South Africa’s business rescue legislation offers companies a lifeline when it comes to defaulting creditors, but they need to understand how the process works to reap the maximum benefit, says Debtsource CEO Frank Knight.
“The success rate of business rescue cases is slowly rising, and now exceeds 30%, although the official statistic from the Companies and Intellectual Property Commission (CIPC) tops 50 percent. It is a relatively speedy process, taking on average 12 to 13 months to complete, and the voting power of concurrent creditors rank equally with secured creditors in the business rescue process,” he notes. “All of these make a strong case for creditors to support a viable business rescue process, and we are likely to see more companies getting into financial trouble in today’s difficult economy.”
Business rescue is a court-mandated process in which a business rescue practitioner is appointed to facilitate the rehabilitation of a company in financial distress. Its goal is to enable the company to return to solvency and continue to trade.
A company that undergoes a successful business rescue will be in a position to pay its creditors eventually whereas, in a liquidation, unsecured creditors are likely to receive a very small proportion of what they are owed, Knight says.

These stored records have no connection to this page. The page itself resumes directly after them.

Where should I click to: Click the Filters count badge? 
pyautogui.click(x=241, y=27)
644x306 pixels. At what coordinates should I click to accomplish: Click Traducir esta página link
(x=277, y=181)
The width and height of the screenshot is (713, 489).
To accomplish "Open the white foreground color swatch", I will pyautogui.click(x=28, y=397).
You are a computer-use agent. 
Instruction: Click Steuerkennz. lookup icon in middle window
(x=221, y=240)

“Business rescue can work, thus saving creditors from losing their money when a debtor risks defaulting, but they would do well to maximise the chances of the process succeeding,” he argues. “One of the key reasons that business rescues fail is that the affected company enters the process too late. One successful business rescue practitioner says that, in his experience, the longer the business rescue process is delayed, the longer it will take to complete. Affected parties, and these include employees (or trade unions representing them), directors, shareholders and especially creditors, can petition the court to initiate business rescue. The process is expensive, but it could be worth it if the debt is sufficiently large, or where the debts are pooled and costs shared”

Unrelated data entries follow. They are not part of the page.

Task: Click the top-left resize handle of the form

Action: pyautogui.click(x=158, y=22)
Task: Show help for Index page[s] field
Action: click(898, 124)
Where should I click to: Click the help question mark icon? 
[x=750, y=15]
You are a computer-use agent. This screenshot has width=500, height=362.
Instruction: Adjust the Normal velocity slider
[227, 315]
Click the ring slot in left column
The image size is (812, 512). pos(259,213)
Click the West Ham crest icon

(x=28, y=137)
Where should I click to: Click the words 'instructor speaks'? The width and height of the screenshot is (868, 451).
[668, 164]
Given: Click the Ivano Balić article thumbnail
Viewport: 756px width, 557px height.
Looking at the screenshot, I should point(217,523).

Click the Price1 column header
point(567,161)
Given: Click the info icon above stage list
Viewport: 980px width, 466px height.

In the event that a company does go into business rescue, it is vital that the creditors attend the meetings, especially the first one and ideally with an expert advisor. If creditors fail to attend, they could find that they are prejudiced in the subsequent process.
It is also important to understand that once the business rescue is underway, creditors realise that their debts are frozen until such time as the process is complete—they should not waste money on trying to enforce legal claims. If their debts are secured, they must enter into negotiations with the business rescue practitioner to ensure that the secured assets are protected during the business rescue process.
As a matter of policy, Knight therefore suggests that companies regularly reassess the ability of their debtors to discharge their obligations, and to ensure they have proper credit agreements with them. When it becomes clear that debtors are in financial distress and their ability to pay is compromised, creditors should have the capacity and expertise to initiate business rescue in good time to maximise the chance of recovery.
“Finally, consult your broker about trade credit insurance to give you further protection and don’t be afraid to ask for help from credit experts,” he concludes.